Records for the exercise =
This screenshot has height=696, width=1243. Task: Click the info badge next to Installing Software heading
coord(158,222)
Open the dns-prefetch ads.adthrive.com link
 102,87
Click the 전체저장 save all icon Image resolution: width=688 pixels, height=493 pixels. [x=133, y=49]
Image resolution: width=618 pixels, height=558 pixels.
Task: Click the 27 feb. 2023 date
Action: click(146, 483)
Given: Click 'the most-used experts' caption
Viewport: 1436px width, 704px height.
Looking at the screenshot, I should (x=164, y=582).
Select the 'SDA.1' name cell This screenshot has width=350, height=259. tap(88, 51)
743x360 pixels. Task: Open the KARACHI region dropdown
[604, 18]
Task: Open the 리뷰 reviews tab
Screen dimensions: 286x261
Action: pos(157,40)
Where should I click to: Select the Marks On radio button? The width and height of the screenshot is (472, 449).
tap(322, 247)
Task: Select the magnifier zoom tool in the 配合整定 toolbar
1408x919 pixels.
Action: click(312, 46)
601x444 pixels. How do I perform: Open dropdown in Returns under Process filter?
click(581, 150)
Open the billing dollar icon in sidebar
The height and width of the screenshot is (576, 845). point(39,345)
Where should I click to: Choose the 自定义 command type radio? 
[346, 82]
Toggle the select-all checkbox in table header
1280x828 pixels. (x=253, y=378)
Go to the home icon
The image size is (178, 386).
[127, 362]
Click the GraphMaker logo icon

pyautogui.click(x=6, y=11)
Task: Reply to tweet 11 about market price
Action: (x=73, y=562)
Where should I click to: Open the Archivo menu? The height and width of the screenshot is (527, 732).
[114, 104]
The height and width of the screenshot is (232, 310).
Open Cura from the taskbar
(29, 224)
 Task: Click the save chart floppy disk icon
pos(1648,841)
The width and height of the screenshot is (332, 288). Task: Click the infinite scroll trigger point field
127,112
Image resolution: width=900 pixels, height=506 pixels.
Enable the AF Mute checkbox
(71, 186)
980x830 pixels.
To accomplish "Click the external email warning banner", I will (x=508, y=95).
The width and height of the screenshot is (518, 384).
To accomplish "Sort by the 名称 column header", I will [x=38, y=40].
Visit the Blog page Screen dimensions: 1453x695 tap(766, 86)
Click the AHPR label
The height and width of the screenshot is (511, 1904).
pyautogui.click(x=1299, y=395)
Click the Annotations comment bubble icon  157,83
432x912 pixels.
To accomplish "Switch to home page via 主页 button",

Work instruction = The task here is to output the line with "Where should I click to: Open" and all lines after it to the end of the records above, exactly and only those.

Answer for this exercise =
Where should I click to: Open the Archivo menu? The height and width of the screenshot is (527, 732).
[114, 104]
The height and width of the screenshot is (232, 310).
Open Cura from the taskbar
(29, 224)
 Task: Click the save chart floppy disk icon
pos(1648,841)
The width and height of the screenshot is (332, 288). Task: Click the infinite scroll trigger point field
127,112
Image resolution: width=900 pixels, height=506 pixels.
Enable the AF Mute checkbox
(71, 186)
980x830 pixels.
To accomplish "Click the external email warning banner", I will (x=508, y=95).
The width and height of the screenshot is (518, 384).
To accomplish "Sort by the 名称 column header", I will [x=38, y=40].
Visit the Blog page Screen dimensions: 1453x695 tap(766, 86)
Click the AHPR label
The height and width of the screenshot is (511, 1904).
pyautogui.click(x=1299, y=395)
Click the Annotations comment bubble icon  157,83
432x912 pixels.
To accomplish "Switch to home page via 主页 button",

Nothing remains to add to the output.